Entre-temps, les idées des étudiants avaient mûri et, au fil des événements, elles se développèrent. Avec la révolte de mai, la répression qui avait eu lieu contre les mineurs en grève à Zwartberg, le 31 janvier 1966, a pris une tout autre signification. Au cours des manifestations contre la fermeture des charbonnages, deux mineurs, Valère Sclep et Jan Latos perdirent la vie suite à des coups de fusil et des tirs de grenades lacrymogènes de la gendarmerie. Nous venions à peine de faire connaissance avec les matraques et les autopompes et nous nous sentions désormais liés aux mineurs. Ce sentiment fit sa réapparition en janvier 1968. Nous participâmes à une manifestation des travailleurs en grève d’ABR, à Louvain. Du jamais vu. Le 29 janvier, le SVB affréta un autocar pour rendre visite aux mineurs en grève dans le Limbourg et le 1er février, deux autres autocars pour nous rendre auprès des travailleurs de Liège. Pour la première fois, une main était tendue vers la classe ouvrière. Le 3 février, 1 700 enseignants manifestèrent à Anvers en soutien aux étudiants et aux lycéens. Le 7 février, le gouvernement Vanden Boeynants finit par tomber et, progressivement, la révolte de Louvain arriva à sa fin. »

Gand et Bruxelles

« Après la révolte de janvier, on voulut me renvoyer de l’université pour mes contributions au journal estudiantin illégal Revolte, tout comme on l’avait fait avec Ludo Martens. Mais le vice-recteur avait appris que mon père venait de mourir et que ma mère était aux prises avec une situation financière très difficile. Par compassion pour elle, il me laissa terminer mon année. Mais il ne m’autorisait pas à revenir l’année suivante. C’est ainsi que cela se passait à l’époque. Je n’ai quand même pas fini mon année et, en septembre, je suis allé faire deux ans de service civil comme enseignant au Congo, ce qui me permettait aussi de rembourser ma bourse d’étude perdue. Grâce à un échange épistolaire avec Ludo Martens, je restais au courant de ce qui se passait au SVB. En mai 1968, avant de partir, j’avais malgré tout assisté au grand mouvement étudiant et aux grèves ouvrières en France et je m’étais même rendu quelques jours à Paris.
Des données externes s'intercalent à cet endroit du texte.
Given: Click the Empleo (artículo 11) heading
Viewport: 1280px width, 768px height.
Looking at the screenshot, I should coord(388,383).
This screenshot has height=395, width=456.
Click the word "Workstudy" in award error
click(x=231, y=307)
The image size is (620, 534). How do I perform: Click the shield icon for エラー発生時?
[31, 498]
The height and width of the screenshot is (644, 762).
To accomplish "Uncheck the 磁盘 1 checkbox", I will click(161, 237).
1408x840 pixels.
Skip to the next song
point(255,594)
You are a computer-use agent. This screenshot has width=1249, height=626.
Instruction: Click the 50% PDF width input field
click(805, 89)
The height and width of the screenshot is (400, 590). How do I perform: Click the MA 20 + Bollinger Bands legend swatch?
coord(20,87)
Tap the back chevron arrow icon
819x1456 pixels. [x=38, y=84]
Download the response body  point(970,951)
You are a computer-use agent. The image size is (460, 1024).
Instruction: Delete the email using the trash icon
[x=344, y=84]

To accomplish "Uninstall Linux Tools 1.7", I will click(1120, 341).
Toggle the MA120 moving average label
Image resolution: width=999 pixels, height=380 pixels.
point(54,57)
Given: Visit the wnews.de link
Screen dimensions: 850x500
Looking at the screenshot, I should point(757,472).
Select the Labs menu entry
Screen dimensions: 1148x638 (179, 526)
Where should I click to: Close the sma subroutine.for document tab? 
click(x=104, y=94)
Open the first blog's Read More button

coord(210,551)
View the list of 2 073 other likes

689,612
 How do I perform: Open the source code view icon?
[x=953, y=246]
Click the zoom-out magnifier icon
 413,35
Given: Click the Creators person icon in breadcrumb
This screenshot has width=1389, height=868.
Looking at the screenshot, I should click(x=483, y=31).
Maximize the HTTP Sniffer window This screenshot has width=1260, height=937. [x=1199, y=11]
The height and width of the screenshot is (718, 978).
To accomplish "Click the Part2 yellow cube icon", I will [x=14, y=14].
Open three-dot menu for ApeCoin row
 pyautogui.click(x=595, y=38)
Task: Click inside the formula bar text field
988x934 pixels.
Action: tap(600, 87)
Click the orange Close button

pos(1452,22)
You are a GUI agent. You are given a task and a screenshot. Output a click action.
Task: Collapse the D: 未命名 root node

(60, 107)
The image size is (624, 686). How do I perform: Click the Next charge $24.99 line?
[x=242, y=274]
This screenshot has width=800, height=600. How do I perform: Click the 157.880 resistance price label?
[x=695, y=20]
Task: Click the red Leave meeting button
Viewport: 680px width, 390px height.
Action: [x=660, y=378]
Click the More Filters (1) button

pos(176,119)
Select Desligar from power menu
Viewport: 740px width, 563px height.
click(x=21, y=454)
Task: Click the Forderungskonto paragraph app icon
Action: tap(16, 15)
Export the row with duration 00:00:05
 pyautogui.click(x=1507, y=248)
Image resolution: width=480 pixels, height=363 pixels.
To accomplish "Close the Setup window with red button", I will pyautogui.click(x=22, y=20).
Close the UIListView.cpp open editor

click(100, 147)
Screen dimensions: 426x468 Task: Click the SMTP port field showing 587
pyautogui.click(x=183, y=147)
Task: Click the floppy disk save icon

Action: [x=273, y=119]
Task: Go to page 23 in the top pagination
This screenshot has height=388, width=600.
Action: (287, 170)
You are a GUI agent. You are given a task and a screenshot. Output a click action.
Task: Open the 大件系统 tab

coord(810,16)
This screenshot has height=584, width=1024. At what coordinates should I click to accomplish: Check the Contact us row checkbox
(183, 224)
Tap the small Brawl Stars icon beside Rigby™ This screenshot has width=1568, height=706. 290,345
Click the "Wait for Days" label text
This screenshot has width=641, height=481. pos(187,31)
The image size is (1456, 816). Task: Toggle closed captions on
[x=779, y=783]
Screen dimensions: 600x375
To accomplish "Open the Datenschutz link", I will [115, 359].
En Belgique, Mai 68 obtint un premier succès réel à l’Université libre de Bruxelles ( ULB ), où le mouvement en faveur de la participation à l’université déboucha sur un licenciement collectif du conseil d’administration. Entre-temps, le SVB avait déjà rompu depuis longtemps avec le nationalisme flamand et unissait également les étudiants francophones à Bruxelles. Un an plus tard, il allait à nouveau tenir le rôle principal dans une grande révolte étudiante. Cette fois, le centre de gravité ne se situait plus à Louvain mais à Gand, ce qui signifia la fin du mythe selon lequel Louvain avait un brevet sur les protestations étudiantes en Flandre. Le 11 mars 1969, au Blandijn à Gand, était prévue une conférence sur le sens ou l’absurdité de la pornographie. Au dernier moment, le recteur Bouckaert avait décidé d’interdire la projection de photos de sexe danoises pendant le débat. Le dirigeant du SVB Ludo Martens interrompit la conférence et s’adressa aux étudiants à propos de l’autoritarisme de la direction. Les étudiants se mirent en grève et le Mouvement de Mars était né.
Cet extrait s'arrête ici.